## [Try it]
In the material below, the lines containing the word "tick" are required; copy each of them.

## [Data extract]

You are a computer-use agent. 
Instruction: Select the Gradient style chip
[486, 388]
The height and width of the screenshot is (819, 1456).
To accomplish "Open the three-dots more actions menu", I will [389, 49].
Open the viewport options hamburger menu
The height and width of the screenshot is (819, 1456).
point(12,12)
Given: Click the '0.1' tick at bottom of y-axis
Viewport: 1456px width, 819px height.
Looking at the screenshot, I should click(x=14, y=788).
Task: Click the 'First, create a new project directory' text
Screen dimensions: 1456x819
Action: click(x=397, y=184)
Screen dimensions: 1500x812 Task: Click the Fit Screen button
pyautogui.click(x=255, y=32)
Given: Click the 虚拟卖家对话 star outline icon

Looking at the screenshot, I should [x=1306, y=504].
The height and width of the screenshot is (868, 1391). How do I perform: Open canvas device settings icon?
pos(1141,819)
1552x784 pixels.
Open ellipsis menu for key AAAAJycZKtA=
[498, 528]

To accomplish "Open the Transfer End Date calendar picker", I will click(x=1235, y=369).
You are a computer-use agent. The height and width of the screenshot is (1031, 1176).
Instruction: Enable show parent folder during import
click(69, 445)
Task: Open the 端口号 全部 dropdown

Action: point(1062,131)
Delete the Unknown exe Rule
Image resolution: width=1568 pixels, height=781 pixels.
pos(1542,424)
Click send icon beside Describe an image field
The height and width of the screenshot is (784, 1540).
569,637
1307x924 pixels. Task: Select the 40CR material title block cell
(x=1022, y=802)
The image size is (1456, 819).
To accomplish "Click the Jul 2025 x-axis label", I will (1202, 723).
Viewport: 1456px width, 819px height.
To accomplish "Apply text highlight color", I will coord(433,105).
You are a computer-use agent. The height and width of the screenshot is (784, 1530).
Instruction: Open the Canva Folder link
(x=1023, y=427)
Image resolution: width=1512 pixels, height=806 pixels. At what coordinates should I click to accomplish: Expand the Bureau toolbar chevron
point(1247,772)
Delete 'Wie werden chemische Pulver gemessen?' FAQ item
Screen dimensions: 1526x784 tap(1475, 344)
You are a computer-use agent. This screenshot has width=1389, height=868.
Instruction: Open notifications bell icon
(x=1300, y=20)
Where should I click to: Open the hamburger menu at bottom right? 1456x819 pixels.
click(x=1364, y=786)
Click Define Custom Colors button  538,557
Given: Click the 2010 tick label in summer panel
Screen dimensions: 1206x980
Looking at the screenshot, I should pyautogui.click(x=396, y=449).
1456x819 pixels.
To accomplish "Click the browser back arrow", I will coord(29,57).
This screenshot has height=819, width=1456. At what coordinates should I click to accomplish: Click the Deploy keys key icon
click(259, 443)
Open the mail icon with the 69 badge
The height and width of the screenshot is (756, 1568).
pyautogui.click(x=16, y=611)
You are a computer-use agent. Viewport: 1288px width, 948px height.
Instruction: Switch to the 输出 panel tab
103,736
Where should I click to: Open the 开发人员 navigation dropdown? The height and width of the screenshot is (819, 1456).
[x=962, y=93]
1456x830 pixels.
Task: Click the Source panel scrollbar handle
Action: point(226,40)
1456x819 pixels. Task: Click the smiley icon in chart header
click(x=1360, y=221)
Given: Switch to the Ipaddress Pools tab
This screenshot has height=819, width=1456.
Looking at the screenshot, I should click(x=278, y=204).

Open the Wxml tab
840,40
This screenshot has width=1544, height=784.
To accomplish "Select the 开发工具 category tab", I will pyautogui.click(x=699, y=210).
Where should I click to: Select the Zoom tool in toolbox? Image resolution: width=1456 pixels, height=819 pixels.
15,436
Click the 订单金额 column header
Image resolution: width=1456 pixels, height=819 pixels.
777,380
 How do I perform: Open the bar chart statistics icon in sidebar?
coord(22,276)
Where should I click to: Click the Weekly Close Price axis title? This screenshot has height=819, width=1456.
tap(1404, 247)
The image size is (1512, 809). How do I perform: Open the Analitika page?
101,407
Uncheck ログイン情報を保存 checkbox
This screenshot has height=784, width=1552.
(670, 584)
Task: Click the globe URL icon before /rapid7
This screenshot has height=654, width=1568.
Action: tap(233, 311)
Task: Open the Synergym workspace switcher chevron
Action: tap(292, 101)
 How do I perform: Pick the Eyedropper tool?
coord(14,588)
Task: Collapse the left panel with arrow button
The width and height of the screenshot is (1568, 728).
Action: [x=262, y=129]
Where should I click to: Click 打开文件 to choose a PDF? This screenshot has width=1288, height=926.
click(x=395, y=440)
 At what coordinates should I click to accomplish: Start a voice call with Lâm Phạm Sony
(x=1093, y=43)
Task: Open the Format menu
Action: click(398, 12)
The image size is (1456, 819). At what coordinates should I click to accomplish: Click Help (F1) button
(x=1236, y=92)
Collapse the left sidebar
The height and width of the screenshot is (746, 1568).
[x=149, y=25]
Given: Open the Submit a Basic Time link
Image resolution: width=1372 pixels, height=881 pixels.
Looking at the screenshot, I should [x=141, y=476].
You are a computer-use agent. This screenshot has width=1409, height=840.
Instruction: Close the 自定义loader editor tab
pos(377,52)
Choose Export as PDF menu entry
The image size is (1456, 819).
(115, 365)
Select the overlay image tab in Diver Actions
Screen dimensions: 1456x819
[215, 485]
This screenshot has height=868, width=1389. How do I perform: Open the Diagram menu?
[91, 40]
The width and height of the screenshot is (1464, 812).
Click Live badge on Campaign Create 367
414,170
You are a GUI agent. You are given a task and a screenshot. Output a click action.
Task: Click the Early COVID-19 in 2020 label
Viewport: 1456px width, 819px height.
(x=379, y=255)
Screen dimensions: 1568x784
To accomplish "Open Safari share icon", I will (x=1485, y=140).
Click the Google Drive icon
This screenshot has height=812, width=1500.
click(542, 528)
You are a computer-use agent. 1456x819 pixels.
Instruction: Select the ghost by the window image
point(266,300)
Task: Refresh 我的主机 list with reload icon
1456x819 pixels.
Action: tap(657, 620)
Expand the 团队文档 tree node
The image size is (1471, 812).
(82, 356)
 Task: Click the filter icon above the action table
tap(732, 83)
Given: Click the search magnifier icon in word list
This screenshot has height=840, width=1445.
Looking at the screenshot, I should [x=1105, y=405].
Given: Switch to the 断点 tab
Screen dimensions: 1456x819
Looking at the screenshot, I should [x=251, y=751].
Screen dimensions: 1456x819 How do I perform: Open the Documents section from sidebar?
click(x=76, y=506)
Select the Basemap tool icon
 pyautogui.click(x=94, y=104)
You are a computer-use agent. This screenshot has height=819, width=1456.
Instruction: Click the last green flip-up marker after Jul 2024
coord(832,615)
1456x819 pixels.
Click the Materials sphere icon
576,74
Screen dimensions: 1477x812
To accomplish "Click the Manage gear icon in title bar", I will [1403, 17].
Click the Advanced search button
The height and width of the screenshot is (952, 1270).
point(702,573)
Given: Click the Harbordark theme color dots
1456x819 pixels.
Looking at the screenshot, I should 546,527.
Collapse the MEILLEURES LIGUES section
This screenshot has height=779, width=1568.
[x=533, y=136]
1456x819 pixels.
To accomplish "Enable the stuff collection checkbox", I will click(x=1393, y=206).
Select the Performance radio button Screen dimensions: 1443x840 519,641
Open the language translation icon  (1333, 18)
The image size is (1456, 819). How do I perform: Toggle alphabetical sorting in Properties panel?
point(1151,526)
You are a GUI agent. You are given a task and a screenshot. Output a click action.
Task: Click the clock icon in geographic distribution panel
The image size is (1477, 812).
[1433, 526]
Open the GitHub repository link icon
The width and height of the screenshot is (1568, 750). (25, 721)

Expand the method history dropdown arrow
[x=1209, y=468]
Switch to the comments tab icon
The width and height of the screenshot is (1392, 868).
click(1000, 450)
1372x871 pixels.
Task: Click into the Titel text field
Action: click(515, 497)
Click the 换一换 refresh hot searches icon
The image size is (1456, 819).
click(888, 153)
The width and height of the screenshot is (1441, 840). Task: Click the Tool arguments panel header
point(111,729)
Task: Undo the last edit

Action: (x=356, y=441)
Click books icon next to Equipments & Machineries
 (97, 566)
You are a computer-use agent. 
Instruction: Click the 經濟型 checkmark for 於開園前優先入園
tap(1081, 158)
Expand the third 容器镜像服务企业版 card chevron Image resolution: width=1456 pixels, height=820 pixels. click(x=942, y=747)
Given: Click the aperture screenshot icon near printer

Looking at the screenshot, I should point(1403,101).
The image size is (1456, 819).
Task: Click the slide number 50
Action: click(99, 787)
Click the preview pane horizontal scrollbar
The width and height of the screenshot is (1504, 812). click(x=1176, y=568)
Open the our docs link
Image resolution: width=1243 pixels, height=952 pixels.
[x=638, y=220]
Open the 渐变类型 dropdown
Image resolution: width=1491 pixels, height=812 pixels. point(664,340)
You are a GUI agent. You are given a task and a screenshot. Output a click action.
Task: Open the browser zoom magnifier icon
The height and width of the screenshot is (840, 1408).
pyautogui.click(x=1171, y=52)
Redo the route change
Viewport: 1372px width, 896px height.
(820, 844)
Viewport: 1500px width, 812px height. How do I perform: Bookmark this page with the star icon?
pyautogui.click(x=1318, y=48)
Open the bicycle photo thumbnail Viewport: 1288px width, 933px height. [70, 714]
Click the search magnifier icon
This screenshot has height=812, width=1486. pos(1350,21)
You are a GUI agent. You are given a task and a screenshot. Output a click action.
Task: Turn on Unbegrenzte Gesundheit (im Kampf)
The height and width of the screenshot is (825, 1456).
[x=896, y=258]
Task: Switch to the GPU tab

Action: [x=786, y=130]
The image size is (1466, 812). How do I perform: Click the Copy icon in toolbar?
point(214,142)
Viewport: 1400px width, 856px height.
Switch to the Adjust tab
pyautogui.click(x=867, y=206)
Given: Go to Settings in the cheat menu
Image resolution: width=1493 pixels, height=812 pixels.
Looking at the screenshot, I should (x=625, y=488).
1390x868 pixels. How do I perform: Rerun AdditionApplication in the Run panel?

## [Answer space]
Given: Click the '0.1' tick at bottom of y-axis
Given: Click the 2010 tick label in summer panel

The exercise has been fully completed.